“Ad Astra”, nello Spazio in cerca di risposte

martedì 8 ottobre 2019
Un articolo di: Massimo Giraldi, Sergio Perugini

Arriva direttamente dalla 76a Mostra del Cinema della Biennale di Venezia il thriller spaziale “Ad Astra” del regista newyorkese James Gray – tra i suoi film si ricordano “I padroni della notte” (2007) e “C’era una volta a New York” (2013) – e interpretato da Brad Pitt, anche produttore con la sua Plan B; nel cast figurano anche i veterani Tommy Lee Jones e Donald Sutherland. Oltre alla dimensione del thriller avventuroso, il film si trasforma gradualmente in mélo a sfondo familiare, tra strappi sentimentali e mancanze paterne, in un’opera che scandaglia l’animo umano e i suoi tormenti.
Il regista Gray si appropria della tematica dell’avventura spaziale per mettere a fuoco il rapporto uomo-Infinito, con richiami alla narrativa di Arthur C. Clarke e cinema di Stanley Kubrick. Nella costruzione del racconto riusciamo però a cogliere tracce delle più recenti suggestioni cinematografiche tra cui il Cuarón di “Gravity”, il Nolan di “Interstellar” come pure lo sguardo visionario e introspettivo del Malick di “The Tree of Life”.
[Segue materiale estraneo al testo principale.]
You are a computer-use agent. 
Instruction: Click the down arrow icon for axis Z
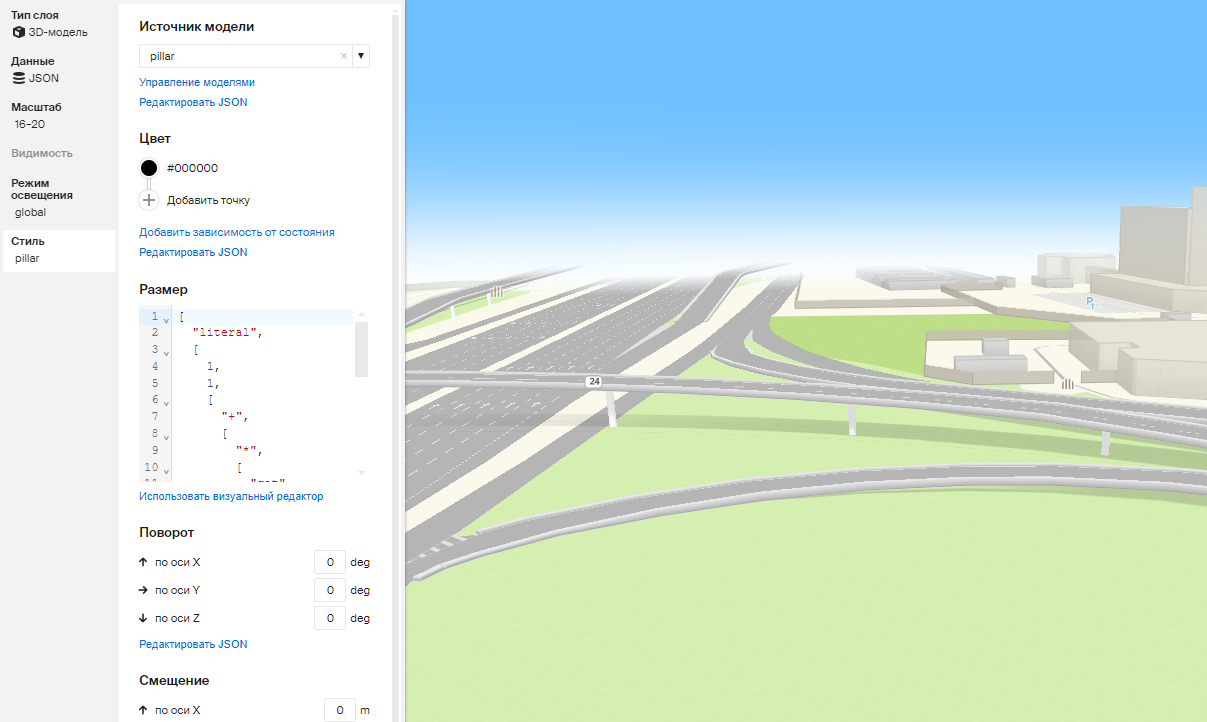144,618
Dunque, “Ad Astra” ci conduce apparentemente negli angoli più nascosti dell’universo, in cerca di scoperte rivoluzionare e risposte sul futuro dell’uomo; in verità si tratta di un viaggio nelle profondità dell’animo umano: il protagonista si perde nello Spazio per ritrovare se stesso, per capire che il senso del proprio vivere è racchiuso negli affetti e nella condivisione.
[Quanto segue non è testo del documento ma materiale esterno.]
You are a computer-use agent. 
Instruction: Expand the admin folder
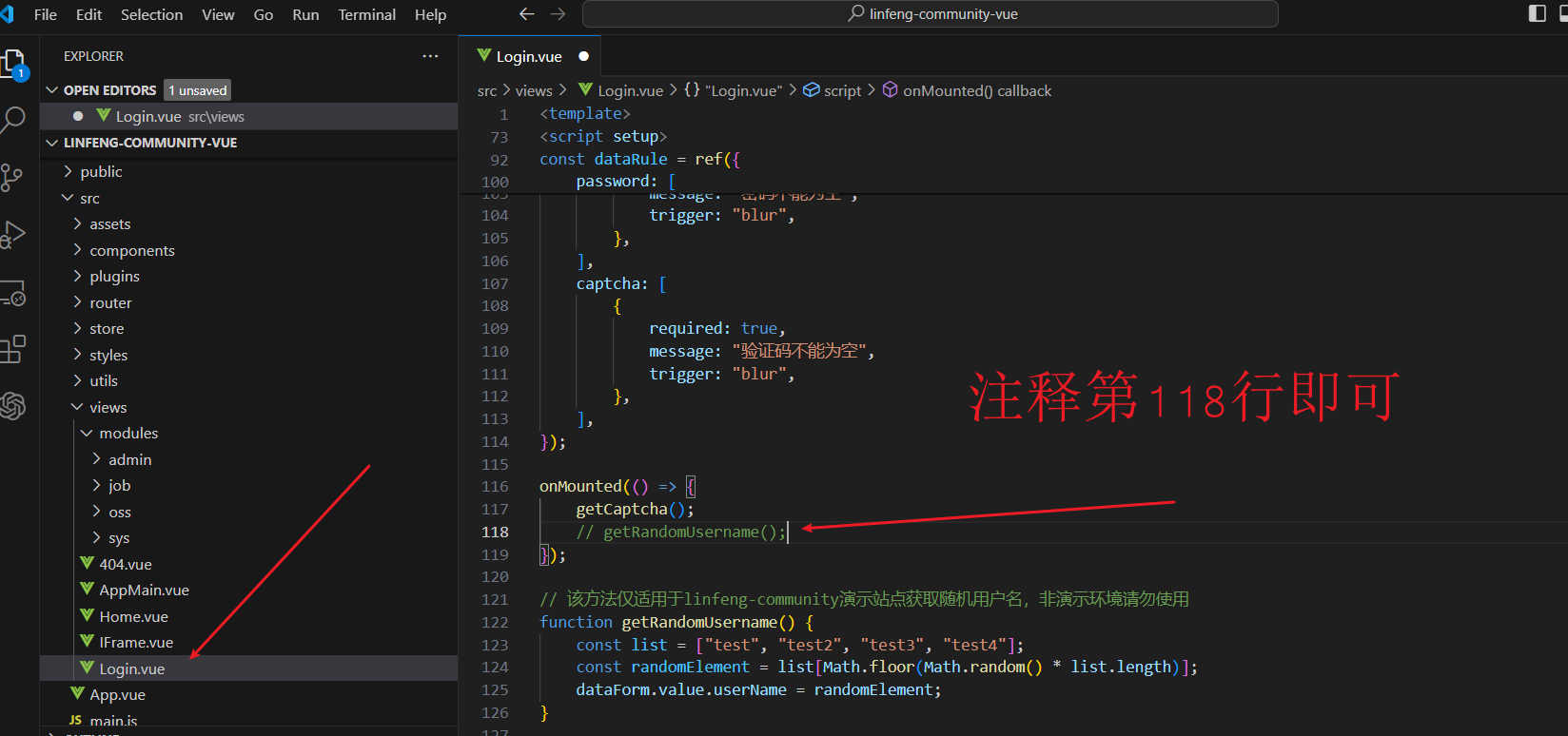click(x=129, y=459)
Il racconto è molto dettagliato e suggestivo, secondo i consueti canoni dell’industria di Hollywood; gli effetti speciali si rivelano puntualmente efficaci e sorprendenti. Il regista lavora molto anche sui dettagli, sui primi piani dell’astronauta Pitt, che indubbiamente è bravo seppure talvolta legnoso. Dal punto di vista pastorale, il film è consigliabile, problematico e da proporre in occasioni di dibattito.